● TASK PROMPT
Would you copy, word for word, each line from the one with "The width and" to the end of the listing below, skipping all pictures?

● STUDY MATERIAL
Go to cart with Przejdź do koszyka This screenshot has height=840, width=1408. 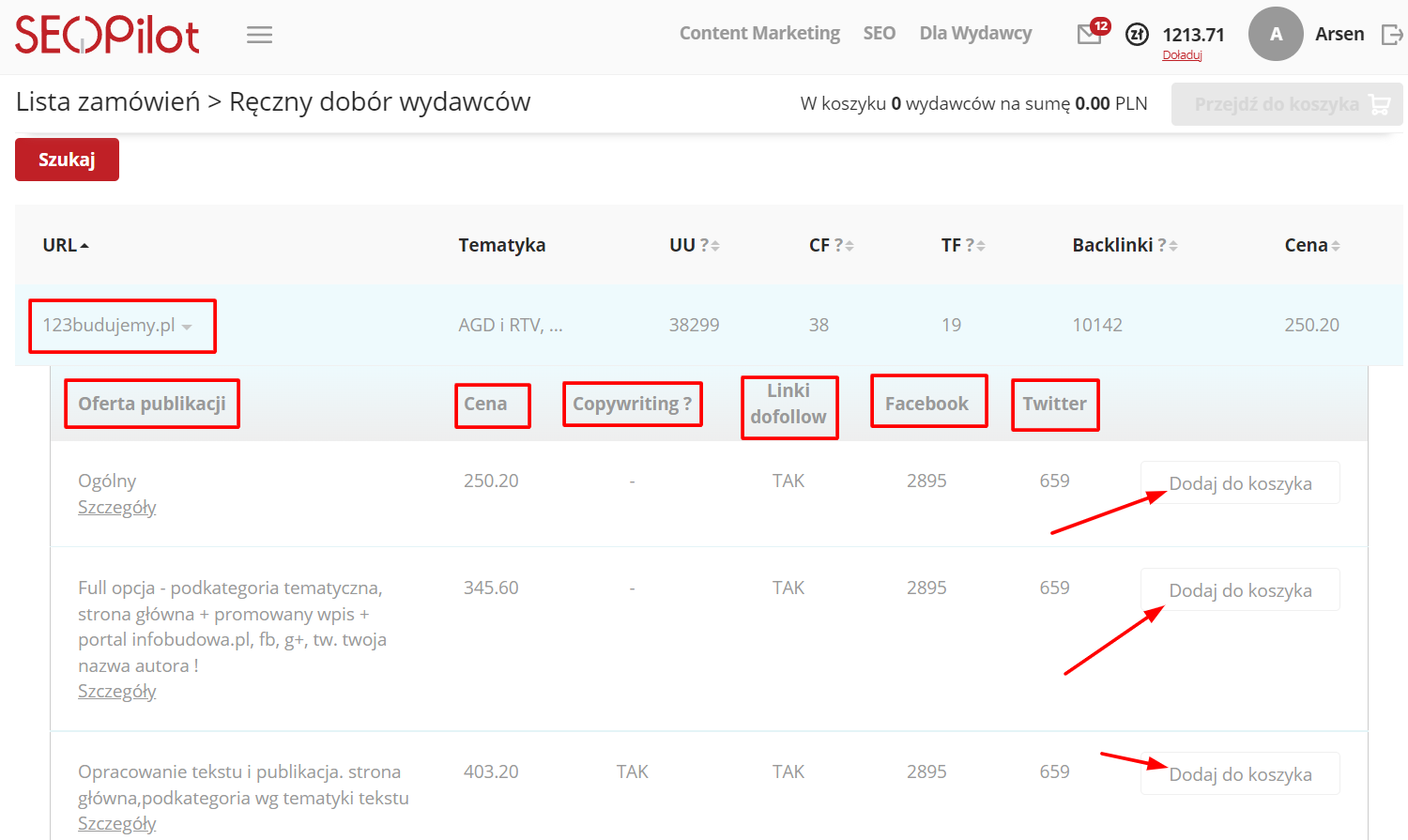click(x=1286, y=104)
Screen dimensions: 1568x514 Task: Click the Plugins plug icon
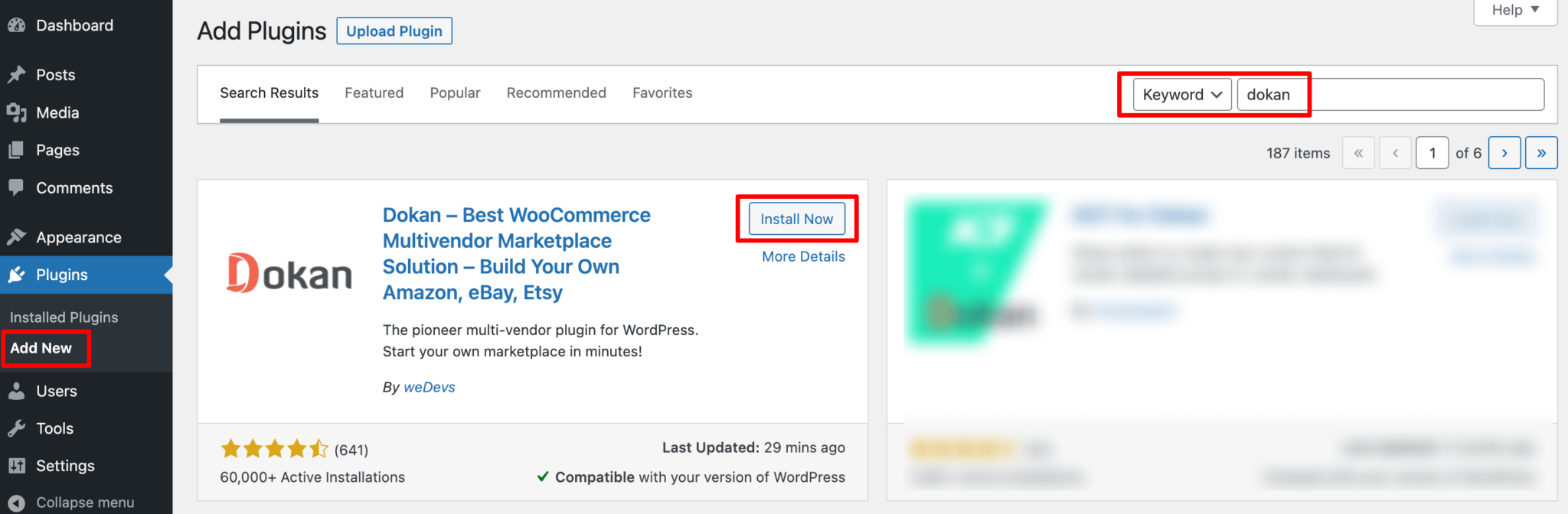click(17, 275)
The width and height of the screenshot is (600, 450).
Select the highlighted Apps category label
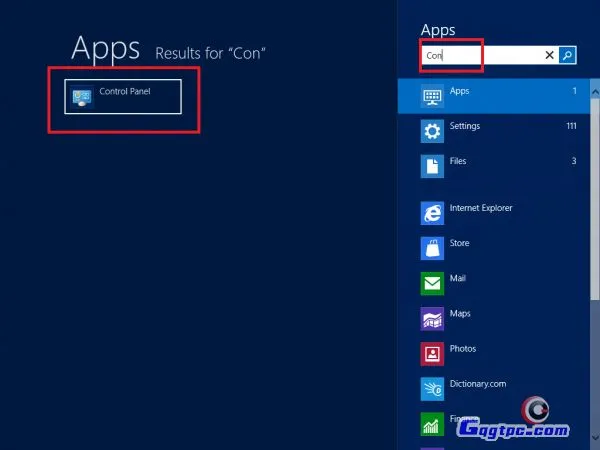[459, 91]
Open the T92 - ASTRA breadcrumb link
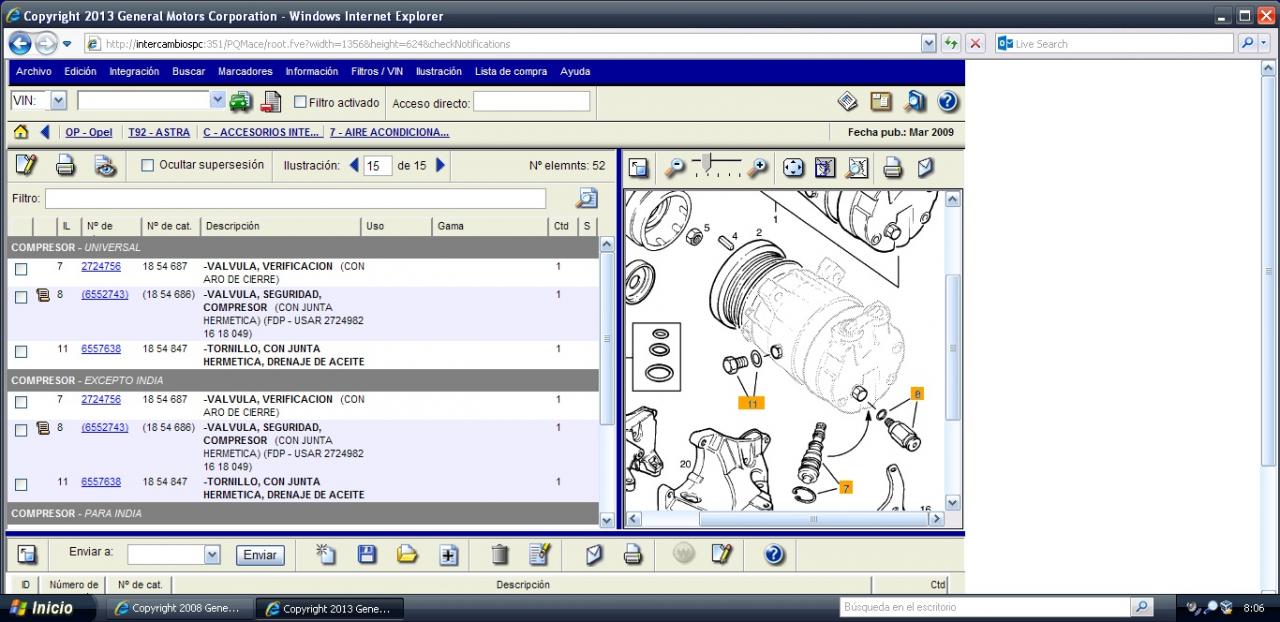This screenshot has width=1280, height=622. pos(158,132)
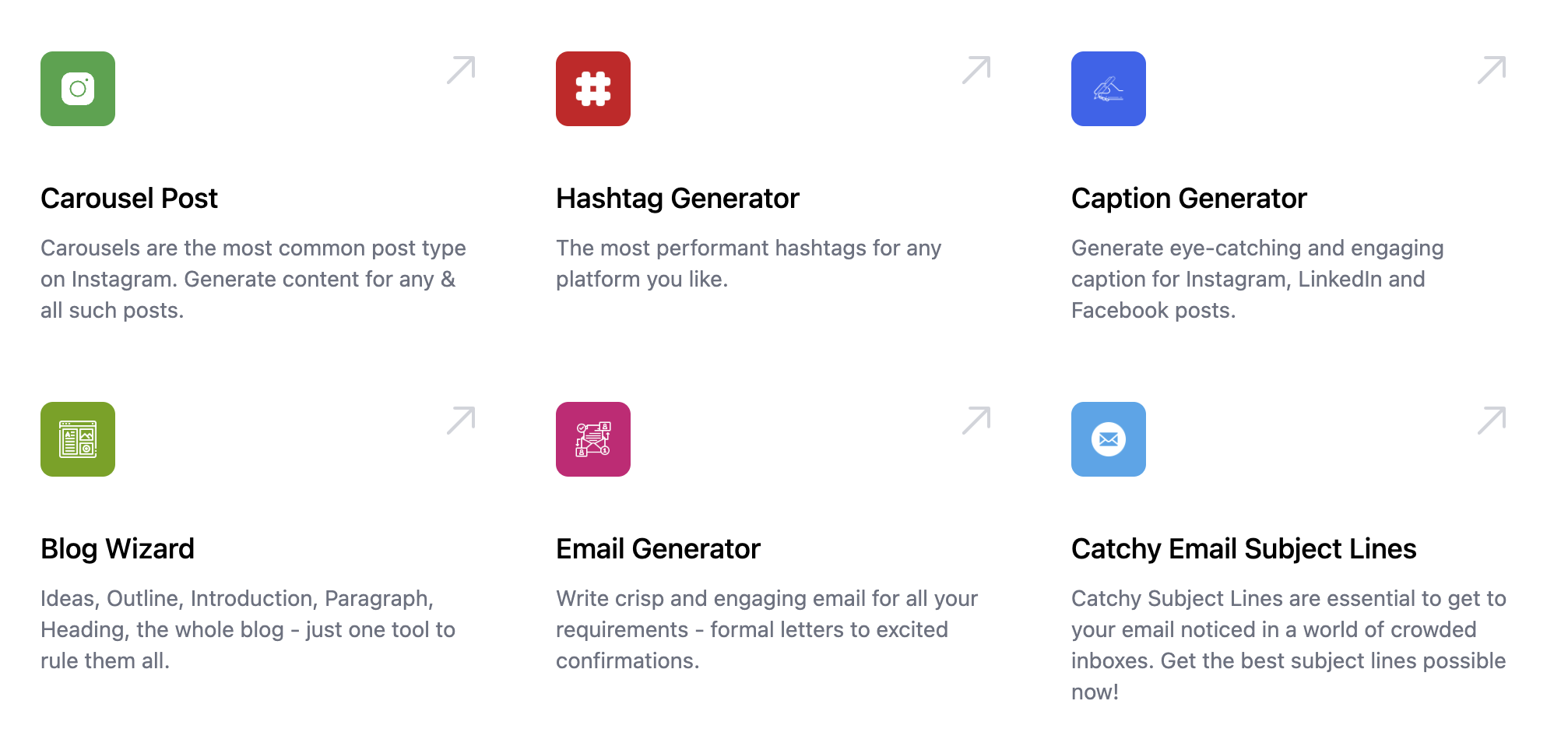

● REPLY TO THE EXERCISE
The width and height of the screenshot is (600, 450).
Select the highlighted Apps category label
[459, 91]
Open the T92 - ASTRA breadcrumb link
This screenshot has width=1280, height=622. pos(158,132)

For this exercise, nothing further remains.